TASK STATEMENT ▸ Each line below that carries the string "computer" must appear in the answer.

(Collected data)
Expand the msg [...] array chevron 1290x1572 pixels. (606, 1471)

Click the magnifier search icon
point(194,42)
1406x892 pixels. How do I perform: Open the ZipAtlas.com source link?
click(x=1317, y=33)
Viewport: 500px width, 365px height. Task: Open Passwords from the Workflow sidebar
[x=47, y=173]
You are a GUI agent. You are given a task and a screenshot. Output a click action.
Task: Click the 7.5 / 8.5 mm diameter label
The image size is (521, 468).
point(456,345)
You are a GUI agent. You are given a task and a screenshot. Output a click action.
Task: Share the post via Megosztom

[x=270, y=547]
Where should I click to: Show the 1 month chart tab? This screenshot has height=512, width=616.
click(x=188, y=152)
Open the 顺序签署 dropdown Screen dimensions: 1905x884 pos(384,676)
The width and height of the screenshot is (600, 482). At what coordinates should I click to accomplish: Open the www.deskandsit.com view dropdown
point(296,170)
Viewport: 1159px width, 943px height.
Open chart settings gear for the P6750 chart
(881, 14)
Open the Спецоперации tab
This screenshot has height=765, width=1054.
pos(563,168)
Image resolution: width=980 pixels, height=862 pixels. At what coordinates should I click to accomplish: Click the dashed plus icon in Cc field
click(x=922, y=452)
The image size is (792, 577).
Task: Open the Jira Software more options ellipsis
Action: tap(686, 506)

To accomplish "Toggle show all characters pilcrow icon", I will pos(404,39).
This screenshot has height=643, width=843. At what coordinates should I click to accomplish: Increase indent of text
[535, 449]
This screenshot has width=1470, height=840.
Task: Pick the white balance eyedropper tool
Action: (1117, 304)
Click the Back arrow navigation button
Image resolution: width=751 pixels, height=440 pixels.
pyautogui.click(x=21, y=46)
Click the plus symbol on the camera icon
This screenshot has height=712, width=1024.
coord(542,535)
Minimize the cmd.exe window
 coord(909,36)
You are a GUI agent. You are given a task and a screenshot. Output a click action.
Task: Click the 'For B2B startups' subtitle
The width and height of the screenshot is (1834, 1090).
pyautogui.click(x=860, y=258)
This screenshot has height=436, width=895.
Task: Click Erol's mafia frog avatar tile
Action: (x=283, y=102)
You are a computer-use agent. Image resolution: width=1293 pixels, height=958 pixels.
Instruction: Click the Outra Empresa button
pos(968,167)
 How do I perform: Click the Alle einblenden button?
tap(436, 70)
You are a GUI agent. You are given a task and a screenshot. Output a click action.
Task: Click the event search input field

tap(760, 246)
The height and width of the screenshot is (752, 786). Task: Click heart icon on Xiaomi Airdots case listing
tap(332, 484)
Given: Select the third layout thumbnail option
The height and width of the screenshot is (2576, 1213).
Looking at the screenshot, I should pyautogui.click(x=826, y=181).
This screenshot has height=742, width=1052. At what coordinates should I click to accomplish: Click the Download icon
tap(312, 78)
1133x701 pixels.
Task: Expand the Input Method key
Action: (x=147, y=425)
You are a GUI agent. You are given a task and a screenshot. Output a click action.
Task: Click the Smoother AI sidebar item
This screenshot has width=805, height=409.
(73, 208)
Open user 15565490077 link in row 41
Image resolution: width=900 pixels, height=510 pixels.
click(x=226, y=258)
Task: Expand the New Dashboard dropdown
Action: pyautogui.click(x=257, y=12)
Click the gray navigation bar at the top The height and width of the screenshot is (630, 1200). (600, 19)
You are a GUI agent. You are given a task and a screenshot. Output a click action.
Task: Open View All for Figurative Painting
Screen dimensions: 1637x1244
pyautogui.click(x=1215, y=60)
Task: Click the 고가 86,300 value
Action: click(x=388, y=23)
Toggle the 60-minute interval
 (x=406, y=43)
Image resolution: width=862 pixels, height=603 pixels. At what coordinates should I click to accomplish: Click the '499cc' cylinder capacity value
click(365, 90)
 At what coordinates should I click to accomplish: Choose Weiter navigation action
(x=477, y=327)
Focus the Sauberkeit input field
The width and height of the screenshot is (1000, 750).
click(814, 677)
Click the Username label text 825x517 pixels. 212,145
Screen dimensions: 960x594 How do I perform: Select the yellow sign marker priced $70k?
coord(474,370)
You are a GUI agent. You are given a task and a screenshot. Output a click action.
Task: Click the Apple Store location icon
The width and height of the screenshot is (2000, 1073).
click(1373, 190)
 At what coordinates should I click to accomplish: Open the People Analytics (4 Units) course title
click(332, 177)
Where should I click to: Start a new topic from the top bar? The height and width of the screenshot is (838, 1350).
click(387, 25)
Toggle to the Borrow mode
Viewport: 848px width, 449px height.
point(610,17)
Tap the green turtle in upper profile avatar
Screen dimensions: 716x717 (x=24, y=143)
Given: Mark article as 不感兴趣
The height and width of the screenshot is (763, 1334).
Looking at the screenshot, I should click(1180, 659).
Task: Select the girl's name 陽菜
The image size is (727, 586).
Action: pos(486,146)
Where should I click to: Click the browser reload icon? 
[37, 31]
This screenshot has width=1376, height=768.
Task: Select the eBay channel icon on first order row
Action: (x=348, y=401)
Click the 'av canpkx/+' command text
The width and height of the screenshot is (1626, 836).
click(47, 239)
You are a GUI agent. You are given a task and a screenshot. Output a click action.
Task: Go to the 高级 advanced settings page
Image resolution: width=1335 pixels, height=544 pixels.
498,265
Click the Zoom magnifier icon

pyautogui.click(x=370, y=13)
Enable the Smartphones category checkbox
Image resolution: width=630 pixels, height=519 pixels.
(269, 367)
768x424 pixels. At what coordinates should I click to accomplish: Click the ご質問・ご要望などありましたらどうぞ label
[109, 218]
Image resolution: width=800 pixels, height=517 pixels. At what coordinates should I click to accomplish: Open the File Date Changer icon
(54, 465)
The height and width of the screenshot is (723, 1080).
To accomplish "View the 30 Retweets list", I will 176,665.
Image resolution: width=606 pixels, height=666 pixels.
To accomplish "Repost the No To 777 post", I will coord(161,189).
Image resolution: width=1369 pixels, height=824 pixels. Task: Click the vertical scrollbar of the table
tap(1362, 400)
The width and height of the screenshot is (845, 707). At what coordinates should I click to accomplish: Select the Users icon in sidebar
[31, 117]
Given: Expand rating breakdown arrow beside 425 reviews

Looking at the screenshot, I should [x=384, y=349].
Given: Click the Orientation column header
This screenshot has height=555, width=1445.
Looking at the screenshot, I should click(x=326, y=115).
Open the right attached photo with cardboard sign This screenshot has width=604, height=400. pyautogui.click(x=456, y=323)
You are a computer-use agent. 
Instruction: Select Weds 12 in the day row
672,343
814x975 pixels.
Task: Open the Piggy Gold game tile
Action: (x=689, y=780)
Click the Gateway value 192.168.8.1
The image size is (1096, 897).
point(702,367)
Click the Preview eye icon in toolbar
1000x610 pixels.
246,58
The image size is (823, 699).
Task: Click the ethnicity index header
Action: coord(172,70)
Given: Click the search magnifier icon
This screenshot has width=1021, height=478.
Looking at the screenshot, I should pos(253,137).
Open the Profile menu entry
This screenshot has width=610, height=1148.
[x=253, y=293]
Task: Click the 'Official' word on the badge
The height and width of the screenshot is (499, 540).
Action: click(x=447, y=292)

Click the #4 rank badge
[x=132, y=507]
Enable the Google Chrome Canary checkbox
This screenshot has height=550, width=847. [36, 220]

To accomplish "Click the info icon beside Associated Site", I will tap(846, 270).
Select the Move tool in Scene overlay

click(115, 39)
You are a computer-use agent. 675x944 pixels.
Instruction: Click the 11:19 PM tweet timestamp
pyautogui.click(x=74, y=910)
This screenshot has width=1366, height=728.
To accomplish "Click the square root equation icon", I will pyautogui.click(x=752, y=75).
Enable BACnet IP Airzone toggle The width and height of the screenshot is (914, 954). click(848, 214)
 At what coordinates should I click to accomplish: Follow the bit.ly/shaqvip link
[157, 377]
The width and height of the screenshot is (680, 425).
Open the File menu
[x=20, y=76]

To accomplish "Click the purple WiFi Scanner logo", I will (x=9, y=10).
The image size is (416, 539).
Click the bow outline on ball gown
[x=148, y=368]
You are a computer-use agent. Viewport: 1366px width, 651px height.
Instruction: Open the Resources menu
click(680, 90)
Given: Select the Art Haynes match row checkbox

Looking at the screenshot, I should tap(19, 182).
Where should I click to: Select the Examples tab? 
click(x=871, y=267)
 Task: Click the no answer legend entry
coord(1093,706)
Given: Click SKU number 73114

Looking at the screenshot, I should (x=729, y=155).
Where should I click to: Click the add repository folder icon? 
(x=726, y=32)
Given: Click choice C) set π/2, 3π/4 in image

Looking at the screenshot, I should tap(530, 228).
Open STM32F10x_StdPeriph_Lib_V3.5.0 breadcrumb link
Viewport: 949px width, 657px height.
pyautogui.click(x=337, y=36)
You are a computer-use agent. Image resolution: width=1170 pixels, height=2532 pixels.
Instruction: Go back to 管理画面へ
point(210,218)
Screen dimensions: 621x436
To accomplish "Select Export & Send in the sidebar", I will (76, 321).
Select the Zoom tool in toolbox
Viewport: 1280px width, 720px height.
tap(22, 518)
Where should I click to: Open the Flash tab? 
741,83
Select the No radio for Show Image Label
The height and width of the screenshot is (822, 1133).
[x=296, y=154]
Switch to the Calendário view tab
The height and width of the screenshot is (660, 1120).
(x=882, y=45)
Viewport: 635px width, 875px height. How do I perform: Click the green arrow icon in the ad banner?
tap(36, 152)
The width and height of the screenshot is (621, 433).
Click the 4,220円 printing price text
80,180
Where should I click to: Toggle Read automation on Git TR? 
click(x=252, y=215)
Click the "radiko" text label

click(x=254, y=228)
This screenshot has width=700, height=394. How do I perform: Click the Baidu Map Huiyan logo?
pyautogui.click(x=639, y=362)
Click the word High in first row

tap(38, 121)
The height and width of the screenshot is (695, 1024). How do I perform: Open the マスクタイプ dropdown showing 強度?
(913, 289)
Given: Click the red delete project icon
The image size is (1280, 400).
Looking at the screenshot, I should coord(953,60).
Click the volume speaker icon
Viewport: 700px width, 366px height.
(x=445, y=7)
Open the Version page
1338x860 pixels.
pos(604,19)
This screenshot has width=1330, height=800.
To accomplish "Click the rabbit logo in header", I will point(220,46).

FINISHED EXERCISE ▸
You are a computer-use agent. Image resolution: width=1293 pixels, height=958 pixels.
You are a computer-use agent. 
You are a computer-use agent. 675x944 pixels.
You are a computer-use agent. Viewport: 1366px width, 651px height.
You are a computer-use agent. Image resolution: width=1170 pixels, height=2532 pixels.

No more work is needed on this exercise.